**CONSIGNE:** Prolongez l'entretien sur les recours en justice contre l'État, en reprenant juste après sa dernière phrase.

C’est un facteur. Mais il appartient aussi au Parlement de résister à cela. Il y a toujours un parti majoritaire sous la Ve République. Si celui-ci remplissait bien sont rôle, il ferait en sorte que tous les aspects d’un sujet soit vraiment étudié. Le Parlement n’utilise pas assez les auditions. Cela signifie aussi que l’esprit critique en France n’a pas décliné. Certains choix gouvernementaux sont la cible d’une contestation argumentée dont le gouvernement ne devrait pas avoir peur. Dans toutes les affaires que vous avez cité – assurance-chômage, climat, maintien de l’ordre, gestion de la crise sanitaire... – le discours contestataire est très construit, et évidemment très critique, mais c’est la richesse de la vie démocratique.

Sur les contrôles au faciès, vous êtes l’avocat des six ONG [2] qui ont mis en demeure l’État en janvier, puis déposé un recours en juillet devant le Conseil d’État. Cela signifie que le gouvernement n’a rien fait ?

Le gouvernement n’a pas répondu, mais il va probablement dire qu’il agit. Il a prétendu ouvrir une ligne téléphonique aux victimes de discriminations auprès de la Défenseure des droits. En fait, cela existe déjà. Ensuite, il a annoncé un budget pour les caméras piétons. J’espère qu’un débat vigoureux sera ouvert. Les contrôles d’identité au faciès relèvent de cette carence de l’État : laisser se dérouler des pratiques qui sont en contradiction avec les droits fondamentaux.

Sur la pollution de l’air, l’État a été condamné début août à une astreinte de 10 millions d’euros, qu’il doit répartir entre divers organismes publics et associations. Les décisions du Conseil d’État peuvent-elles être ignorées par un gouvernement ?

Les décisions du Conseil d’État astreignent. Il dispose de moyens de forcer un gouvernement à agir, même s’il utilise encore peu les astreintes financières. Il a une sorte de droit de suite : une section a la charge de veiller à la bonne exécution des décisions. Et puis le Conseil d’État a de la mémoire… Normalement c’est le Trésor public qui recouvre l’astreinte. Pour l’instant, il y a rarement d’affectation de cette somme à l’action que le gouvernement aurait dû entreprendre. Mais avec la récente décision sur le climat, le Conseil d’État a décidé que les sommes liquidées iraient à des institutions œuvrant contre le réchauffement climatique. L’astreinte ne va pas paralyser l’État financièrement. Mais la sanction, c’est aussi la stigmatisation que représente une telle condamnation. Elle peut avoir des répercussions politiques, c’est en tout cas ce qu’espèrent ceux qui utilisent ces recours.

Entrées pour repérer des mots et des éléments
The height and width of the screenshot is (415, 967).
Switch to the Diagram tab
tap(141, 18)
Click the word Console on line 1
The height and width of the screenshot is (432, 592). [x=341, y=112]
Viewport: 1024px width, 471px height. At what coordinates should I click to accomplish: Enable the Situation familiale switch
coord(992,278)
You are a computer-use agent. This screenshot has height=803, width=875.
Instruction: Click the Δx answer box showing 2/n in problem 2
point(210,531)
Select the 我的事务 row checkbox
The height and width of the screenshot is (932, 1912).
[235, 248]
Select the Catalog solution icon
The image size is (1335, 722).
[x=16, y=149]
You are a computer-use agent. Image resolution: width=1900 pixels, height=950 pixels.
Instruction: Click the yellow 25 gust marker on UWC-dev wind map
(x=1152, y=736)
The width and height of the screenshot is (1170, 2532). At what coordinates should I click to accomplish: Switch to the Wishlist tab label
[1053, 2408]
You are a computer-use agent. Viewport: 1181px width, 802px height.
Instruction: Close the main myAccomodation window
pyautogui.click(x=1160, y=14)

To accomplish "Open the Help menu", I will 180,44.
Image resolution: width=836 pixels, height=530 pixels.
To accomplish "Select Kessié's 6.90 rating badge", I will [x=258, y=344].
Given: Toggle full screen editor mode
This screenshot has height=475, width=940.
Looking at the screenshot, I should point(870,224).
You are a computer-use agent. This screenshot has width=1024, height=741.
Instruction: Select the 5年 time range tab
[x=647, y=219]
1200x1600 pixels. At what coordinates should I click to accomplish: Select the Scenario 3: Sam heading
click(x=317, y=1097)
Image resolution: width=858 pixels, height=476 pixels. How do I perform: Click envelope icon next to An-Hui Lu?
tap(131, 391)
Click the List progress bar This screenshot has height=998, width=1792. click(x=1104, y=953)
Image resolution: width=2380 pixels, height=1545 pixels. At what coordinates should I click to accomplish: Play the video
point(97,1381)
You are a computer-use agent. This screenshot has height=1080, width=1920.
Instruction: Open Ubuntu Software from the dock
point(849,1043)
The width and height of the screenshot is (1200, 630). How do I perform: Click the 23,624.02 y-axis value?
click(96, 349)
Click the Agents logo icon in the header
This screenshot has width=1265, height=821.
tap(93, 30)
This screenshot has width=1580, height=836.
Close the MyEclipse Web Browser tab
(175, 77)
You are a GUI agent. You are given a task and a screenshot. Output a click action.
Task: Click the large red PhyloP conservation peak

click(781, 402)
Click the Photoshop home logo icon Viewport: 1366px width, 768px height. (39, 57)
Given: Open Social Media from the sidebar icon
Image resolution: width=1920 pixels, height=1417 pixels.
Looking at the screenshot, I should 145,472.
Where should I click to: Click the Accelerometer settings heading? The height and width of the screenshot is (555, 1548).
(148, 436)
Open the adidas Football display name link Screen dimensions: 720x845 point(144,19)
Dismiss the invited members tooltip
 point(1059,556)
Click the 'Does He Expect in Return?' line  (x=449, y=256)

**RÉSULTAT ATTENDU:**
Les mobilisations sociales ou sur le climat servent-elles encore à quelque chose si le gouvernement n’écoute ni les organisations ni les parlementaires, et qu’une contestation peut se régler favorablement devant le Conseil d’État ?

Le juge ne se retire pas sur son Aventin, il est dans la cité. Ce qui se passe dans la rue, dans la presse, a une extrême importance pour lui. Il est très sensible à ce qui se dit de l’action qu’il va juger. Les mobilisations jouent donc leur rôle. On voit bien, avec la crise sanitaire, combien certaines choses ont été décisives, notamment pour la protection du droit de manifester parce que, justement, il y a eu des manifestations. S’il n’y en avait pas eu, je ne suis pas sûr que le Conseil d’État aurait été saisi, et qu’il aurait pris la décision de suspendre l’interdiction de manifester. Je ne suis pas de ceux qui pensent que l’action juridictionnelle, en tant que telle, est transformatrice. Elle contribue, a sa part, mais une part variable et qui n’est jamais exclusive.

Le Conseil d’État peut-il être remis en cause, si ses décisions dérangent trop le pouvoir ?

Je n’exclus pas que, pour certains milieux gouvernementaux, amoindrir son rôle pourrait être le nouvel avatar des rapports entre les juges et l’administration. Mais il y a peu de moyens d’y arriver. C’est une institution qui a des racines très profondes. Je ne parle pas seulement de la durée historique [l’institution a été créée en 1799, ndlr], mais de son organisation. C’est excessif de dire que le conseil d’État est systématiquement critique. Il ne l’est pas, il est prudent. La France a une élite administrative dont le Conseil d’État est le sommet.

Pour jouer ce rôle, le Conseil d’État doit aussi être constitué majoritairement de gens qui gardent une certaine éthique et un attachement à l’intérêt général, sans être formaté idéologiquement ni pantoufler vers le secteur privé comme certains de leurs collègues de l’Inspection générale des finances...

Absolument. Très peu des membres du Conseil d’État pantouflent, parce qu’ils ont un autre cheminement. Ils ne partent pas, ou très peu, vers le privé. Cela tient à la vision que le Conseil d’État a réussi à donner de lui-même et de la mobilité qu’il autorise : aux nouveaux arrivants, il fait comprendre qu’ils ont passé la trentaine, suivi des études longues, qu’ils sont chez eux, que l’on veille à leur carrière et qu’ils peuvent progressivement montrer qu’ils savent juger l’action des autres – qui leur ressemblent étrangement d’ailleurs. Sans oublier l’histoire et la célébration des grands anciens, comme Léon Blum qui a apporté sa patte à la jurisprudence. Cela donne des raisons de rester. Je pense que c’est une institution que le temps n’érodera pas, même si elle se transformera doucement car elle aborde des sujets de plus en plus compliqués, comme le climat.

Comment s’organise le travail entre ONG, syndicats et les avocats pour attaquer l’État ?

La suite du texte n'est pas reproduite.